Larson does a wonderful job capturing the unadulterated wonderment that Cage had as he came alive following his Buddhist awakening. In perhaps the book’s most powerful moment, Cage visits the anechoic chamber at Harvard University, a room that is said to absorb 99.8% of the sound in the room. In a room meant to convey the absence of sound, Cage heard everything; the roaring blood rushing through his head, the neurons in his brain firing off. In that magical moment, the Zen thoughts that had come to color his worldview and his desire to express each sound as unique unto itself fused. It would inform all of his work going forward, with 4’33” being its most logical end. “In the quietest place on earth he hears himself…the ceaseless buzz of being. There is no such thing as silence”

Where the Heart Beats does have a few faults, chiefly that it doesn’t bring the reader anywhere near understanding the inner dynamic of Cage and Cunningham’s relationship. A surface level peak is all you get and while you know they are lovers and you understand that they collaborate, the inner machinations of their relationship are left untold. I don’t think Larson is entirely to blame for this either. By all accounts they were intensely guarded about the manner in which their relationship was presented (even Cage’s New York Times obituary scarcely address this, noting only that they lived together following Cage’s divorce from his first wife in the final sentence). If there were an account or interview that would have shed some light onto their partnership Larson would have surely found it, such is the extent of the research she obviously put into the book. Still, you’re left wanting to understand a little more about how two men who were obviously deeply in love, not to mention seminal figures in their respective fields, interacted.

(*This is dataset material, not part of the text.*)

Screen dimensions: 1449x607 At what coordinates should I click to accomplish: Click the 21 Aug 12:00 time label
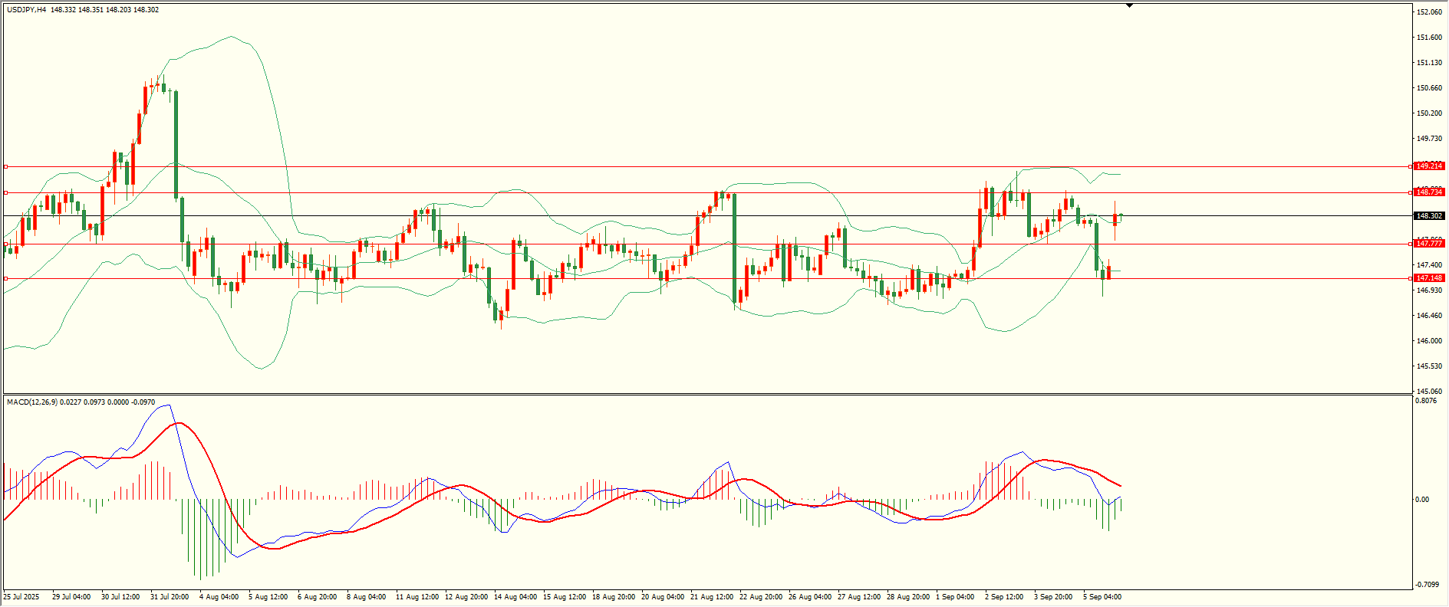pos(713,597)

If you were to run down the line from modern composers like Steve Reich to Philip Glass and connect it to the proto-jazz noise of Medeski, Martin and Wood or the ecstatic rock freak-outs of Akron/Family, you would find a little bit of Cage in all of them, most likely without knowing it as I suspect many are uninitiated to his works at this point. Understanding how to connect those dots to Cage and following him through his philosophical evolution is perhaps the greatest gift of Where the Heart Beats. At the very least Cage completes will revel in its detail and maybe a few more newbies will be turned onto to works like 4’33” and spend a great deal of time thinking, “What exactly does all this silence mean?”